Excerpted passage below:

I eventually settled on Bordeaux, France, for a variety of reasons. My husband and I wanted to live in a small city with good public transportation, and Bordeaux seemed to be the right size. I determined that we could afford an apartment near the city center, and I found a bilingual school that was both affordable and open to taking our kids for just one semester. Finally, we were able to obtain long-stay visas for France on our own with minimal hassle.
Spending the first semester of my sabbatical in Bordeaux was just what I needed to get over my burnout and get interested in my scholarly work again. I embraced living in a new place and spent time doing the things that I too often push to the side during a regular academic year: I got back into running, explored Bordeaux, spent more time with my husband and kids, made new friends, and traveled with my family.
In fact, the first half of my sabbatical was so incredible that I began to worry about being at home for the second semester. I was rested and ready to engage with my research again, but what if I went back home and slipped right back into the habits and routines that had left me burned out in the first place? (I wish Christine Tulley’s article about taking a successful semester-long sabbatical had been published about six months earlier or that I had seen Erin Marie Furtak’s article about her hybrid sabbatical! Both would have helped me immensely.)
To ensure the at-home portion of my sabbatical still felt like a sabbatical, I focused on creating new daily and weekly rhythms. I enrolled in a pottery class, planned for rest days each week, registered for a half marathon so I would stay motivated to keep running and prioritized seeing friends regularly. Intentionally setting a different pace enabled me to carry the sense of peace and rejuvenation I achieved in Bordeaux through to the end of my sabbatical.

End of Excerpted passage.
Supplied entries below:

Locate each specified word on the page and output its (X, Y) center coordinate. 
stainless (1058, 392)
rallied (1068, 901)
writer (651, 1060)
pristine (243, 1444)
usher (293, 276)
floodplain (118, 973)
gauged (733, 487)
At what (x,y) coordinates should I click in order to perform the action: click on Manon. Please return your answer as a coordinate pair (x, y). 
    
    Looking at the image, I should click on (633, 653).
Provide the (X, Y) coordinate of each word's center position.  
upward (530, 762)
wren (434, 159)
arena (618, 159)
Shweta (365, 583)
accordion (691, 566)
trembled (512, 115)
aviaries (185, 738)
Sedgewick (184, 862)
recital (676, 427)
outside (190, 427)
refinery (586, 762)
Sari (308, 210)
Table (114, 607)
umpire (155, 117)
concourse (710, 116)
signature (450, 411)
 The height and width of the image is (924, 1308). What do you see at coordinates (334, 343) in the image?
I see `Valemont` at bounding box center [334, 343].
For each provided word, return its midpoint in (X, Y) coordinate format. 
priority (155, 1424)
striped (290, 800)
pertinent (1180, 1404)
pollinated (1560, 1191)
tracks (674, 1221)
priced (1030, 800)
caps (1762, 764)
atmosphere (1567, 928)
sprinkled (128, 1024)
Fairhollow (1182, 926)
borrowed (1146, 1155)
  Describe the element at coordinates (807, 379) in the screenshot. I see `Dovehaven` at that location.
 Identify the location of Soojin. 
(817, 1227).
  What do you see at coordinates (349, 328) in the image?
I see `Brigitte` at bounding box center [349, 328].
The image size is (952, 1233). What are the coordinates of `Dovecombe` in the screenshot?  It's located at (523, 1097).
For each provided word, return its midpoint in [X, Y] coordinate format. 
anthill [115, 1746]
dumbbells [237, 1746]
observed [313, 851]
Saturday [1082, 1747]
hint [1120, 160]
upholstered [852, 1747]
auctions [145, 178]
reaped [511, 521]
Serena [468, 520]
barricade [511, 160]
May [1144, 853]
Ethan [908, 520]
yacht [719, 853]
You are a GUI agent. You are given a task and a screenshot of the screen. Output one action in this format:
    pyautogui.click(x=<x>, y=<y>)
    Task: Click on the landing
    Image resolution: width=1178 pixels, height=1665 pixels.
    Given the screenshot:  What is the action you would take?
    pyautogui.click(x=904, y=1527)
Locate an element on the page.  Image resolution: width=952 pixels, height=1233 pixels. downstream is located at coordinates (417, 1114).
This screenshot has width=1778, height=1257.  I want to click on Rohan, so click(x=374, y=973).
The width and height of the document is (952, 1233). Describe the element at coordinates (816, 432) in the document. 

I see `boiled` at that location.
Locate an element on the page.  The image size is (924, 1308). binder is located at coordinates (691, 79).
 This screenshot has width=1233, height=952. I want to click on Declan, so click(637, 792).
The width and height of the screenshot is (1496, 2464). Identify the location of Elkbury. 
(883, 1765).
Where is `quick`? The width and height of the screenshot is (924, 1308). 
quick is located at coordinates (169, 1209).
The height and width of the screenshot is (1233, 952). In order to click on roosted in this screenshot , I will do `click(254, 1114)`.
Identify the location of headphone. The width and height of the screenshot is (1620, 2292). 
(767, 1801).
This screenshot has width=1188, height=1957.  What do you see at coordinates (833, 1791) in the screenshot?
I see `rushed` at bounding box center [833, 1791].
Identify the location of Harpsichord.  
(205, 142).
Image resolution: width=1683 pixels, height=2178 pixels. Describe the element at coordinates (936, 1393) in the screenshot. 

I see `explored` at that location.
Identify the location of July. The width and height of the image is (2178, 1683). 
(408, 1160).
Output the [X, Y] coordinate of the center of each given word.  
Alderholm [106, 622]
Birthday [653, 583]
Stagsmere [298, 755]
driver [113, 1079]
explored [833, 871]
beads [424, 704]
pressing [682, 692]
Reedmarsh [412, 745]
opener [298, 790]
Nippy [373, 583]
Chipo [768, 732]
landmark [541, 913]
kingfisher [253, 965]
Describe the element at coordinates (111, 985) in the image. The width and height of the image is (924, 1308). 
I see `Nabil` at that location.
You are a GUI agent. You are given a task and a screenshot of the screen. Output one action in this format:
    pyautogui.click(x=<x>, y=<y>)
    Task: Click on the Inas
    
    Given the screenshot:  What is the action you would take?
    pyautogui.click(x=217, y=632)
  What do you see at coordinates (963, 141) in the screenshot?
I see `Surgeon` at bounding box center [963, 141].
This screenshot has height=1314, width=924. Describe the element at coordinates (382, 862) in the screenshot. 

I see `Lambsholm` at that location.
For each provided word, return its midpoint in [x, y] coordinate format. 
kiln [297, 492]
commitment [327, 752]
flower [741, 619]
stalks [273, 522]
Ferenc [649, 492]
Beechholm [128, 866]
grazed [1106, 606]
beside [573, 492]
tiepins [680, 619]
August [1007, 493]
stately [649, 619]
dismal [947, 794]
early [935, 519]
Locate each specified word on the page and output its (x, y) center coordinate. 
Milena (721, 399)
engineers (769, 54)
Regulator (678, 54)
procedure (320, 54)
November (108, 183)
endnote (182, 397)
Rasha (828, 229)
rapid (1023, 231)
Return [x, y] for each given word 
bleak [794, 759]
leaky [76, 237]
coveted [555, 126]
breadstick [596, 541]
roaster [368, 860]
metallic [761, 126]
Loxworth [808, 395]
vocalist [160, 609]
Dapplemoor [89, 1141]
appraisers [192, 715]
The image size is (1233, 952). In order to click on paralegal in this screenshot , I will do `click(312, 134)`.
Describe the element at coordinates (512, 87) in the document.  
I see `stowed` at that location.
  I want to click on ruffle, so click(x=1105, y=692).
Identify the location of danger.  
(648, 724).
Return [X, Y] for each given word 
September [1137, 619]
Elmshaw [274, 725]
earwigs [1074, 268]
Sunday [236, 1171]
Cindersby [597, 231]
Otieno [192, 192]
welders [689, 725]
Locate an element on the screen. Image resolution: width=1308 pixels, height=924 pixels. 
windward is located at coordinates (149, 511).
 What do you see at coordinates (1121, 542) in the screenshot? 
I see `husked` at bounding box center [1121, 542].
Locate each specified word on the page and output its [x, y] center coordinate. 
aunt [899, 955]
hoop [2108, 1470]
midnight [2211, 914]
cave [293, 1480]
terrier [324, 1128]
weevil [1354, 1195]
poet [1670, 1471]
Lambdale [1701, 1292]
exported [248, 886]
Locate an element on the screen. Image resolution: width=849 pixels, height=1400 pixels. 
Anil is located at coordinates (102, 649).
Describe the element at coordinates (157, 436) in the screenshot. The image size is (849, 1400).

End of Supplied entries.

Task set
A. Rewrite the part of the sabbatical passage that opens with the words containing "Spending the first" and closes with "with my family.", substituting "swimming" for "running".
B. Extend the sabbatical passage with new text that picks up after its final sentence.
The lines are separate material with no connection to the sabbatical passage.

Answers for the tasks
A.
Spending the first semester of my sabbatical in Bordeaux was just what I needed to get over my burnout and get interested in my scholarly work again. I embraced living in a new place and spent time doing the things that I too often push to the side during a regular academic year: I got back into swimming, explored Bordeaux, spent more time with my husband and kids, made new friends, and traveled with my family.

B.
It may sound trite (feel free to judge me if you’d like), but I had a truly life-changing sabbatical. It changed the way I think about my career, my family, what I prioritize and how I spend my time. As I noticed these transformations while on sabbatical, and reflected on them as I navigated re-entry last fall, I’m convinced that the reason my sabbatical was so impactful was because, as I began to plan, I paused and spent some time thinking about what I needed from my sabbatical and how best to achieve that, rather than simply forging ahead with the plan that seemed like what I should do or what my department or institution might expect of me. I could have spent the year in Tanzania starting new projects (and some might say I should have), but I don’t think that would have helped me overcome my burnout. By taking the sabbatical I needed, I was able to think more clearly about my research, plan more effectively for the next phase of my career and come back to work with more energy and enthusiasm than I could have ever anticipated.
At many institutions there is little support for thinking about how to spend a sabbatical, aside from a set of guidelines for what must be included in a sabbatical application and how to report on what was accomplished. This can lead to a focus during sabbatical planning on the products that will come from a sabbatical. However, it’s worth remembering, as Annmarie Caño and Hanna Tervanotko each wrote recently, that sabbaticals have important benefits for health, wellness and creativity; sabbatical success should not be measured only by funding secured or articles published. As you begin to think about an upcoming sabbatical, you might consider pausing for a moment to ask yourself what you really need from your time away, and to make that your starting point for developing a sabbatical plan. You may end up having a sabbatical that is very different from the one you first envisioned, and it may even be life-changing.